From the listing below, pull out the lines that hold "Cánceres".

■ DATA FOR THE TASK:
<<<<
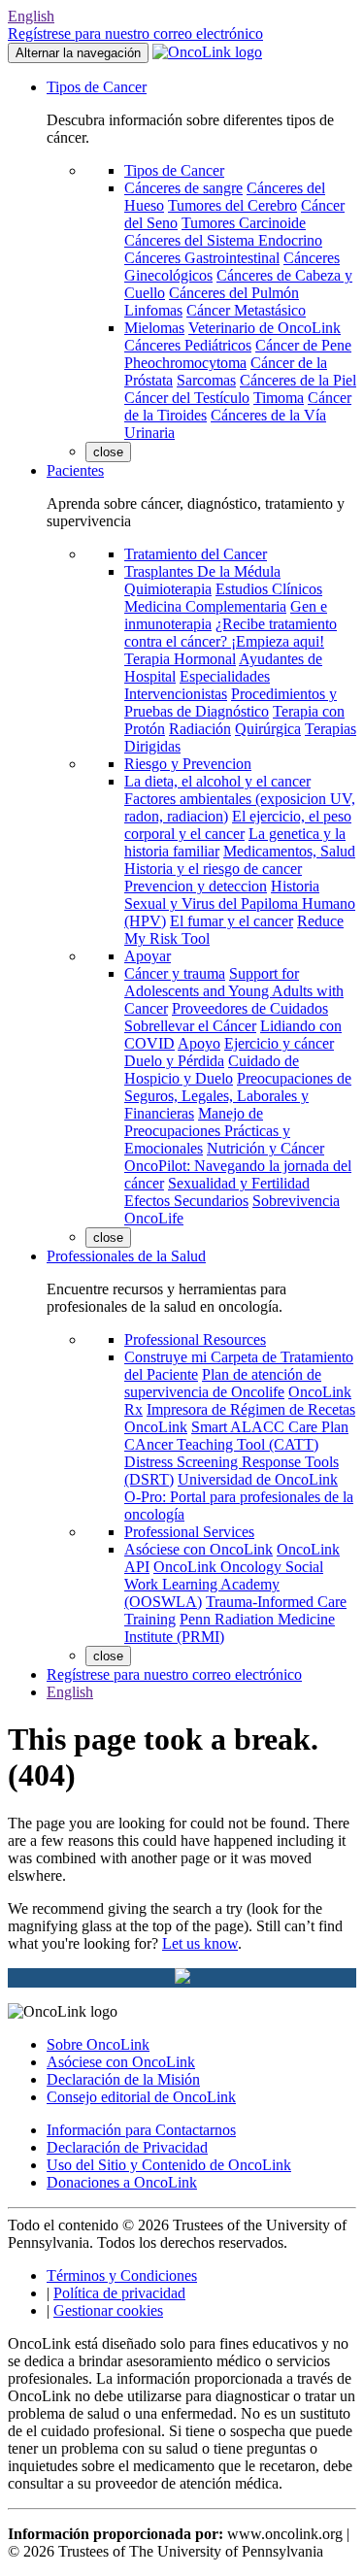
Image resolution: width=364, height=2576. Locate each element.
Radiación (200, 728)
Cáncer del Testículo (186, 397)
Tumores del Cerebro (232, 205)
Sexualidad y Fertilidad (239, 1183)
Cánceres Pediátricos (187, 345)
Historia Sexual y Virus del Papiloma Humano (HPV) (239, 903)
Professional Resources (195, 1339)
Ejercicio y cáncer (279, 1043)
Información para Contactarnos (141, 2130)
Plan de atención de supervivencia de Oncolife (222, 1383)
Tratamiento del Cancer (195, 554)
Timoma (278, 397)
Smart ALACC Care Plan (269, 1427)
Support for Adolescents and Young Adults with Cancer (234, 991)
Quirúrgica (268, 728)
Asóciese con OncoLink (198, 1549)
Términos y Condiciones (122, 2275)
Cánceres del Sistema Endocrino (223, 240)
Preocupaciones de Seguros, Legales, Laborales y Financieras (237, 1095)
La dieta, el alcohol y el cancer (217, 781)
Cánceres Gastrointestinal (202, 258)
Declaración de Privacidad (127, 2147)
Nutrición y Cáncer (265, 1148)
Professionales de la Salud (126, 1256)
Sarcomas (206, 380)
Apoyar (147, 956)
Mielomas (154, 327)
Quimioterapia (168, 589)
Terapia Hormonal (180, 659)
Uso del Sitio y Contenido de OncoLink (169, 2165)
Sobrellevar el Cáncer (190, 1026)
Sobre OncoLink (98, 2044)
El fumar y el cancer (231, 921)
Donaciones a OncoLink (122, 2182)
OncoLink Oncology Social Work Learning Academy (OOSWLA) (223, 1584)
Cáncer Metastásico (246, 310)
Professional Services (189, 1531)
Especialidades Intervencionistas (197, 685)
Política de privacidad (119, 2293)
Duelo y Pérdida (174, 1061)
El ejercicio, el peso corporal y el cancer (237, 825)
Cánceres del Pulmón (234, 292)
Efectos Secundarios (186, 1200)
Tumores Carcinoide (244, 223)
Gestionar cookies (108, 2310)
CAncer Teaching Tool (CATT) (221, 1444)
>>>>
■ ANSWER TO THE EXERCISE:
Cánceres Pediátricos (187, 345)
Cánceres del Sistema Endocrino (223, 240)
Cánceres Gastrointestinal (202, 258)
Cánceres del Pulmón (234, 292)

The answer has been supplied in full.